De plus, Mme Duclos, qui admet se fier surtout au ressenti et aux vibrations, était certaine que les deux participantes reprendraient le séminaire dès le lendemain, après leur visite nocturne à l’hôpital.
Me Bernier s’est montré aussi sévère à l’endroit de Gérald Fontaine. "C’est seulement à l’arrivée des ambulanciers qu’il s’est rendu compte que Mme Lavigne était inconsciente", a-t-elle dénoncé.
Pour elle, le lien de causalité entre la hutte de sudation et les problèmes physiques qui en ont résulté est évident. Par exemple, Julie Théberge n’a pu absorber le jus qu’on lui a donné lorsqu’elle réclamait du sucre. Elle le vomissait. Le choc secondaire causé par le coup de chaleur rejetait systématiquement le liquide. Il s’agit d’un symptôme typique. Quant à Mme Lavigne, son décès est attribuable à l’hyperthermie (et possiblement l’asphyxie).

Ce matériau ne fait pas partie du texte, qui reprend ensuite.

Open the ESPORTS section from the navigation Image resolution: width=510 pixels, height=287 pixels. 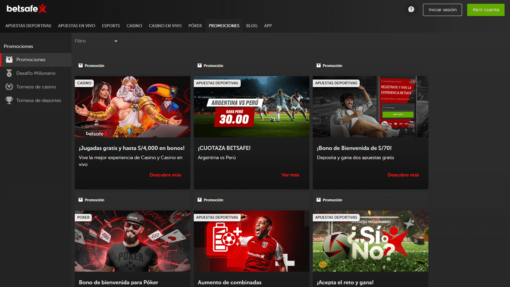pyautogui.click(x=111, y=26)
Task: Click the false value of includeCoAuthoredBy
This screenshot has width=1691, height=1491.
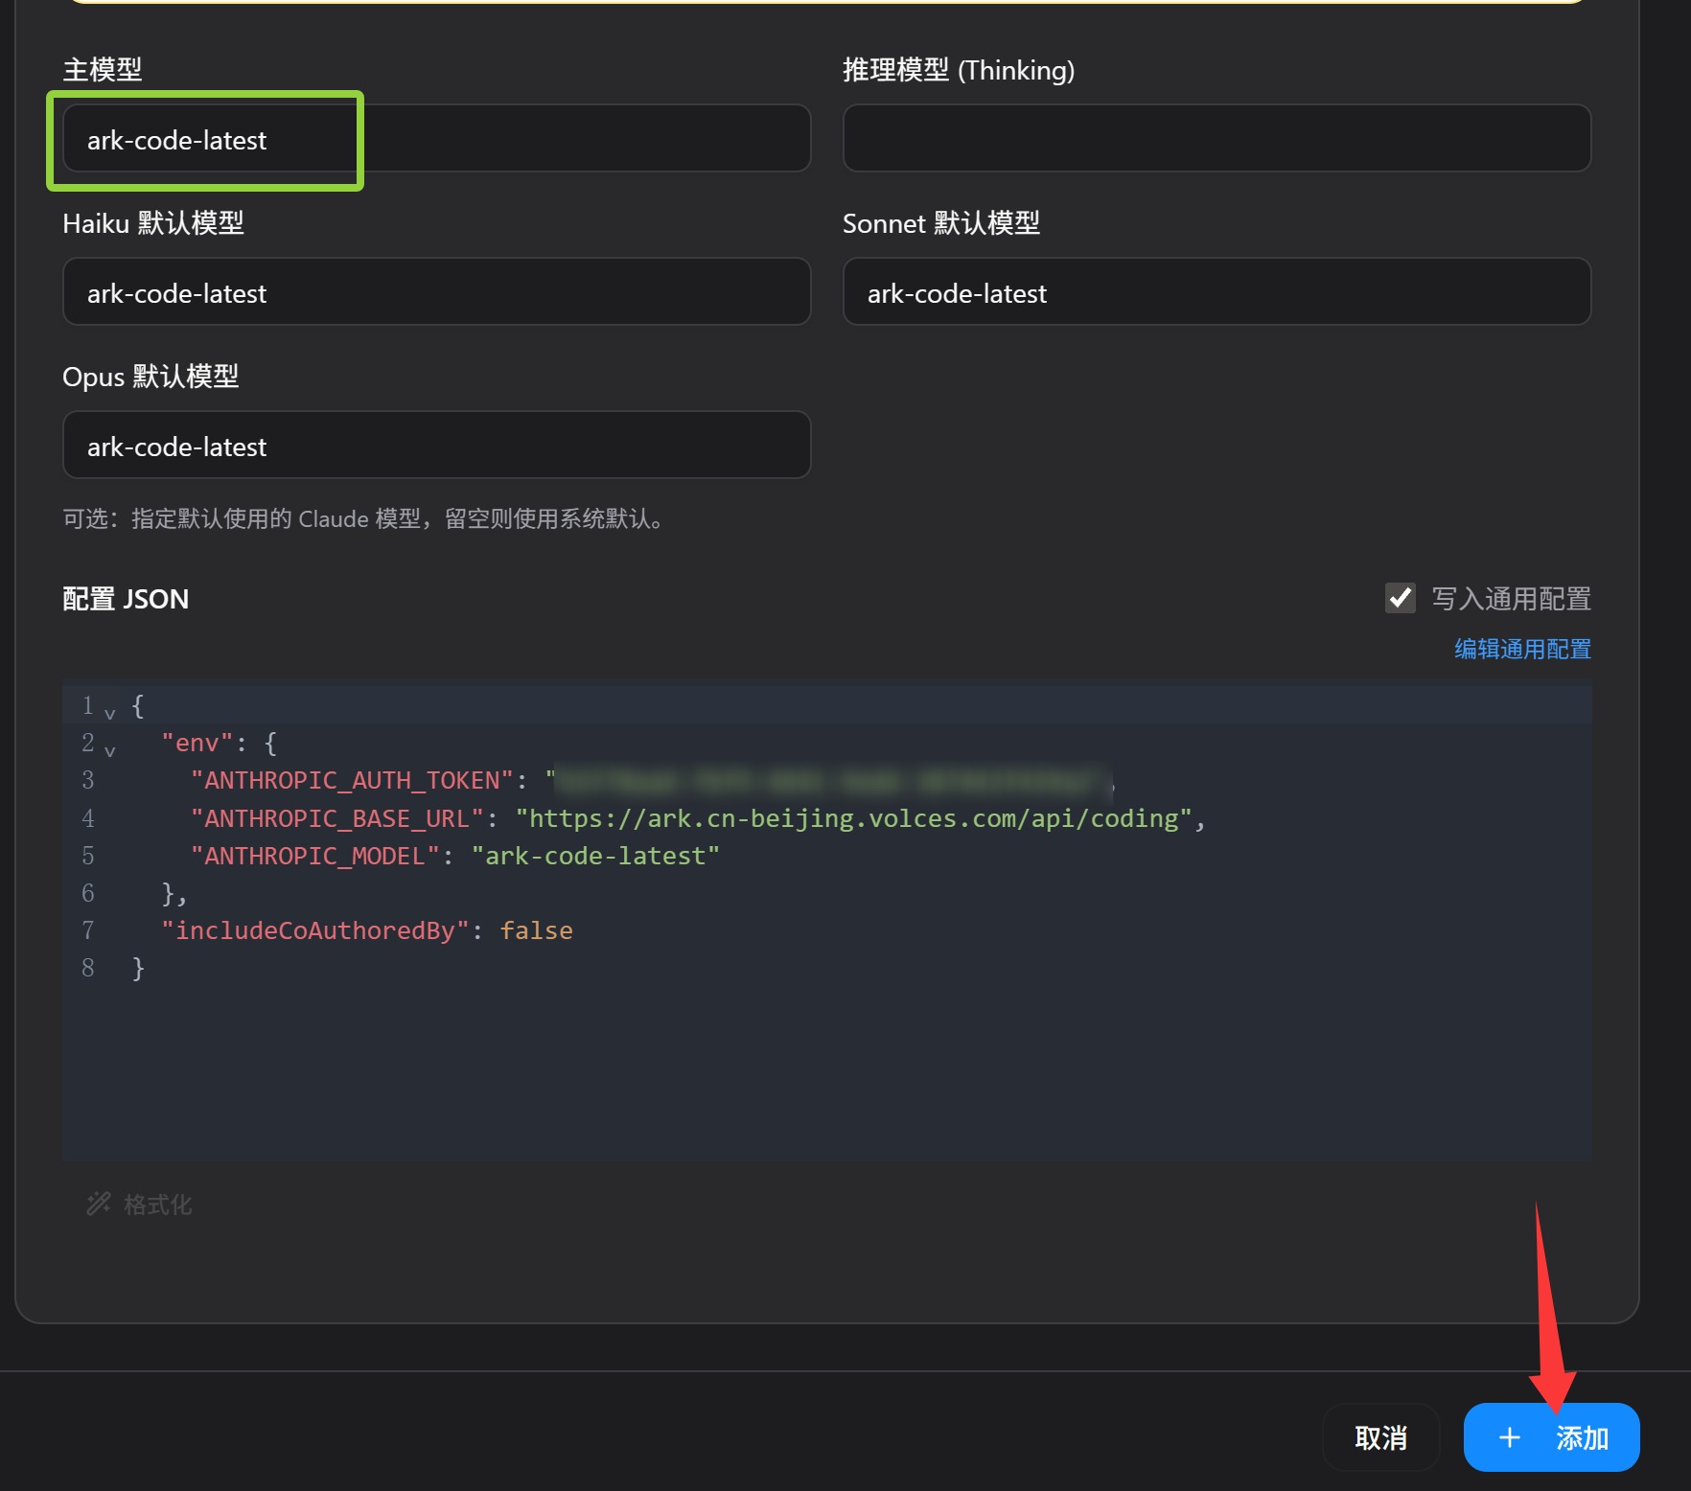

Leur consentement n’excuse pas tout
La magistrate conteste l’idée voulant que les responsables n’aient rien à se reprocher sous prétexte que les participants étaient libres ou non de participer. Une cause juridique antérieure, où les gens prenaient part à une activité sadomasochiste de manière volontaire, a prouvé le contraire.
Quant à la marche de 12 kilomètres à laquelle ont participé les deux victimes, le 27 juillet 2011, Me Bernier estime qu’il s’agit peut-être d’un facteur contributif, sans plus. Selon elle, les conséquences dramatiques ne seraient jamais survenues sans la tenue de la hutte de sudation.
Me Duval s’emporte
Ce plaidoyer efficace a fortement fait réagir Me René Duval, qui a tenu à apporter des précisions, voire des corrections. Il s’est emporté au point de lancer ses documents. Des proches de Chantal Lavigne qui ont suivi assidûment le déroulement du procès ont alors quitté la salle d’audience.
"Il n’est pas nécessaire de se fâcher", a rétorqué la juge Hélène Fabi, qui a finalement reçu les excuses du procureur. "Mettez ça sur le compte de l’âge et de la fatigue", a justifié Me Duval.
Jugement le 8 décembre
L’honorable Hélène Fabi a de nouveau convoqué les accusés au Palais de justice de Drummondville, le 8 décembre prochain, où elle rendra son jugement qui clôturera ces huit jours d’audience, bien remplis.